INPUT MATERIAL below:

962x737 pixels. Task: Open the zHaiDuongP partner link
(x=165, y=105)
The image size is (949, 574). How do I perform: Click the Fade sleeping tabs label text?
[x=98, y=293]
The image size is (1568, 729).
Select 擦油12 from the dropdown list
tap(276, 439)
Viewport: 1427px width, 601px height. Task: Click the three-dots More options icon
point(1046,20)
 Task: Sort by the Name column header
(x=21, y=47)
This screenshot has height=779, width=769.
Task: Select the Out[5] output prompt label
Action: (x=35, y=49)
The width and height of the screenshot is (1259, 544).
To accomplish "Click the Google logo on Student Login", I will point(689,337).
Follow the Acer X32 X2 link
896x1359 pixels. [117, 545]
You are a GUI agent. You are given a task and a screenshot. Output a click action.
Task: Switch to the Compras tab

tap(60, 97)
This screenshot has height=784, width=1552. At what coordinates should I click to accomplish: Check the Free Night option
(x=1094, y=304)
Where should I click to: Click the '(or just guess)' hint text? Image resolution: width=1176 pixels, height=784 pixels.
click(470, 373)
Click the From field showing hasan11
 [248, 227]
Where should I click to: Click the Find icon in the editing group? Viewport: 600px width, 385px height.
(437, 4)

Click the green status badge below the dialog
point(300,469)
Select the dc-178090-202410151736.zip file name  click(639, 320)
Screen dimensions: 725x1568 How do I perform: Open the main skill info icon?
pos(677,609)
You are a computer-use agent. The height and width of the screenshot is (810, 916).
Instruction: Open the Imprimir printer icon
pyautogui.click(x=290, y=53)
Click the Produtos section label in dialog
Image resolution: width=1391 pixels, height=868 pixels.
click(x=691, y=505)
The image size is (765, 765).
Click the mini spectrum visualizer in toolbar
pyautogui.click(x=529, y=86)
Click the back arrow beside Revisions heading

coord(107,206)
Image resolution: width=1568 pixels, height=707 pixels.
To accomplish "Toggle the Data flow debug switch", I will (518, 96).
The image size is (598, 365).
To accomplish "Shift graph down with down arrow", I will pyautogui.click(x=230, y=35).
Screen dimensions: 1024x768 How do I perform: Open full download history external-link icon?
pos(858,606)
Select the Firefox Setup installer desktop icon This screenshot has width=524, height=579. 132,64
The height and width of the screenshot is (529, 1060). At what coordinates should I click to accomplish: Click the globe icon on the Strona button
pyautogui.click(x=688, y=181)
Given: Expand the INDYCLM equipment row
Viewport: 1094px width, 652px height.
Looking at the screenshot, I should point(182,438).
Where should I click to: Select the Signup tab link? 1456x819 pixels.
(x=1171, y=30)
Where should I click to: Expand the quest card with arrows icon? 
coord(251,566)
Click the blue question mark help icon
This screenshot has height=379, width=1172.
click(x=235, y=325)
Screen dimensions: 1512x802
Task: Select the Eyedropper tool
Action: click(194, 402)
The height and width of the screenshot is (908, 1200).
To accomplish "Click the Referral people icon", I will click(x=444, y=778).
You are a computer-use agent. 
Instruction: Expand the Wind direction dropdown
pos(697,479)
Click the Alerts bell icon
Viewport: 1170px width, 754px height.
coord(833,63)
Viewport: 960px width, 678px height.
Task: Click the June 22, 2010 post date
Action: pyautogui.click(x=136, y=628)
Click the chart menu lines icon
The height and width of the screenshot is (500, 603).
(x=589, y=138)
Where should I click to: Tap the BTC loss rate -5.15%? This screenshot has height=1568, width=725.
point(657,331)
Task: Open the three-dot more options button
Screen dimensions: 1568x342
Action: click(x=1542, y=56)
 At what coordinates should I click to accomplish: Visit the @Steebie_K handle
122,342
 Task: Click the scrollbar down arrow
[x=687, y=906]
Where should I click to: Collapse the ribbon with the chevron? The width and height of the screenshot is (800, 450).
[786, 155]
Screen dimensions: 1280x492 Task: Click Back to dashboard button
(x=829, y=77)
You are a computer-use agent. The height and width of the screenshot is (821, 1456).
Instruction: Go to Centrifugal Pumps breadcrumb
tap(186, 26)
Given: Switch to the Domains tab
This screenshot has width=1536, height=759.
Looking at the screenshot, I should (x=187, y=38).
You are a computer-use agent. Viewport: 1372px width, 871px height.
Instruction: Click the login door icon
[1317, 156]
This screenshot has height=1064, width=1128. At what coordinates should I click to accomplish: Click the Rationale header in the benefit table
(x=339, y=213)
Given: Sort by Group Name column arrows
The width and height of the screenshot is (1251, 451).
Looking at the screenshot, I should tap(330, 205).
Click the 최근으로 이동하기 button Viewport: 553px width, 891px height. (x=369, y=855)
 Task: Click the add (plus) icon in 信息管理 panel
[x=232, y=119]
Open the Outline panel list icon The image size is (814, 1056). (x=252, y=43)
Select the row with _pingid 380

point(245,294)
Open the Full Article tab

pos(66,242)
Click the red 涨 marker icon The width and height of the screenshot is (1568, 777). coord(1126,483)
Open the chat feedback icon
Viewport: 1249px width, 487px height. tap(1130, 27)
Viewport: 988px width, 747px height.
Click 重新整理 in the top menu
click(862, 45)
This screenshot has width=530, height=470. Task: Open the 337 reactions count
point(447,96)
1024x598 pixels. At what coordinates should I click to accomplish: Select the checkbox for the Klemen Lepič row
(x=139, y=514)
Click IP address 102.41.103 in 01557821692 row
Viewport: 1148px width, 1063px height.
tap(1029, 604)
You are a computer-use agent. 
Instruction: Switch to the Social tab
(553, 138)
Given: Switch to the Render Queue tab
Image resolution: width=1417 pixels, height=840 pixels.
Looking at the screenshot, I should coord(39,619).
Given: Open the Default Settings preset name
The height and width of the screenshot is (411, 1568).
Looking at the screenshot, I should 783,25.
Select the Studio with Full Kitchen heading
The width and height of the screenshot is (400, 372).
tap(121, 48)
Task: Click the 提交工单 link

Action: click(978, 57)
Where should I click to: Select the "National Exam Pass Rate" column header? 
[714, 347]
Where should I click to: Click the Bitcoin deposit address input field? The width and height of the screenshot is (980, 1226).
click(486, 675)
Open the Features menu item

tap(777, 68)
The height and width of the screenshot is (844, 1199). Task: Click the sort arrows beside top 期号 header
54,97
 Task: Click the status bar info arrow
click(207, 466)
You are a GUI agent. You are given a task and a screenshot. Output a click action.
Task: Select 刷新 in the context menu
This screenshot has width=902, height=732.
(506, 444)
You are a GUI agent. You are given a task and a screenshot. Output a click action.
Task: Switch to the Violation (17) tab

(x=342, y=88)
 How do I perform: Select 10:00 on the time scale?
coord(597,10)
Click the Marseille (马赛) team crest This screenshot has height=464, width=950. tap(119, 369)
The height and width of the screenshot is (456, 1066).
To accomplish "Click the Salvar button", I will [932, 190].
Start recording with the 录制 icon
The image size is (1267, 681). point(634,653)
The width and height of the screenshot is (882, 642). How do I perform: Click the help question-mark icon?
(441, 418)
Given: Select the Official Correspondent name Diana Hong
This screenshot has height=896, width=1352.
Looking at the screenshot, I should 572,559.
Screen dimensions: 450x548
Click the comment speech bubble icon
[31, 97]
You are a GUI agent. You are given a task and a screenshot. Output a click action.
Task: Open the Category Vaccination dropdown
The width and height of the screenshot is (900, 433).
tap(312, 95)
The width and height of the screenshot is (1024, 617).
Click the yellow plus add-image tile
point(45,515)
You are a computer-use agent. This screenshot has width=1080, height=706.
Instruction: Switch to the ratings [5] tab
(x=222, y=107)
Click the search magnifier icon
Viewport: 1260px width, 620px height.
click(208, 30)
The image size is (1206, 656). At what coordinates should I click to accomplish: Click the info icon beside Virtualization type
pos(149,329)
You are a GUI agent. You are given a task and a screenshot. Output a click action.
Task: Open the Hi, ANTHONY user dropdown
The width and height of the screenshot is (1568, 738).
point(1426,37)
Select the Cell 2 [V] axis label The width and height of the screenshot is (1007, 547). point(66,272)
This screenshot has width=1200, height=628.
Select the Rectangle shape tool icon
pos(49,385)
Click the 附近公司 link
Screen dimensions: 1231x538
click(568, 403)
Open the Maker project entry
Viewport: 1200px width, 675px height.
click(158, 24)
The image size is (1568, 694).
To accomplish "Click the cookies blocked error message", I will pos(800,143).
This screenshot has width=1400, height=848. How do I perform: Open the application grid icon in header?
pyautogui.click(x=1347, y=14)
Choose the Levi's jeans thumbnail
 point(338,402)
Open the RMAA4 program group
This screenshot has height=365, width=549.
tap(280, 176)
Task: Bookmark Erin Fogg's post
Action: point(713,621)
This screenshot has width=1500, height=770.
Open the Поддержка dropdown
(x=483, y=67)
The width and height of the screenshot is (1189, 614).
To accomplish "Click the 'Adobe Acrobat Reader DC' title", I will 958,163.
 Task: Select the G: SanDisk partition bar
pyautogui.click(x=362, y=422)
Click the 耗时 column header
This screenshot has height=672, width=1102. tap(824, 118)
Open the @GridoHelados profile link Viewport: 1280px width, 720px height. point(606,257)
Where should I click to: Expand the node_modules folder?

End of INPUT MATERIAL.

- **WORK INSTRUCTIONS**
Exact copies of the lines from the start of the data up to the line holding "The width and height of the screenshot is (1259, 544).", both included, are all that is needed.

- **ANSWER TO THE PROBLEM**
962x737 pixels. Task: Open the zHaiDuongP partner link
(x=165, y=105)
The image size is (949, 574). How do I perform: Click the Fade sleeping tabs label text?
[x=98, y=293]
The image size is (1568, 729).
Select 擦油12 from the dropdown list
tap(276, 439)
Viewport: 1427px width, 601px height. Task: Click the three-dots More options icon
point(1046,20)
 Task: Sort by the Name column header
(x=21, y=47)
This screenshot has height=779, width=769.
Task: Select the Out[5] output prompt label
Action: (x=35, y=49)
The width and height of the screenshot is (1259, 544).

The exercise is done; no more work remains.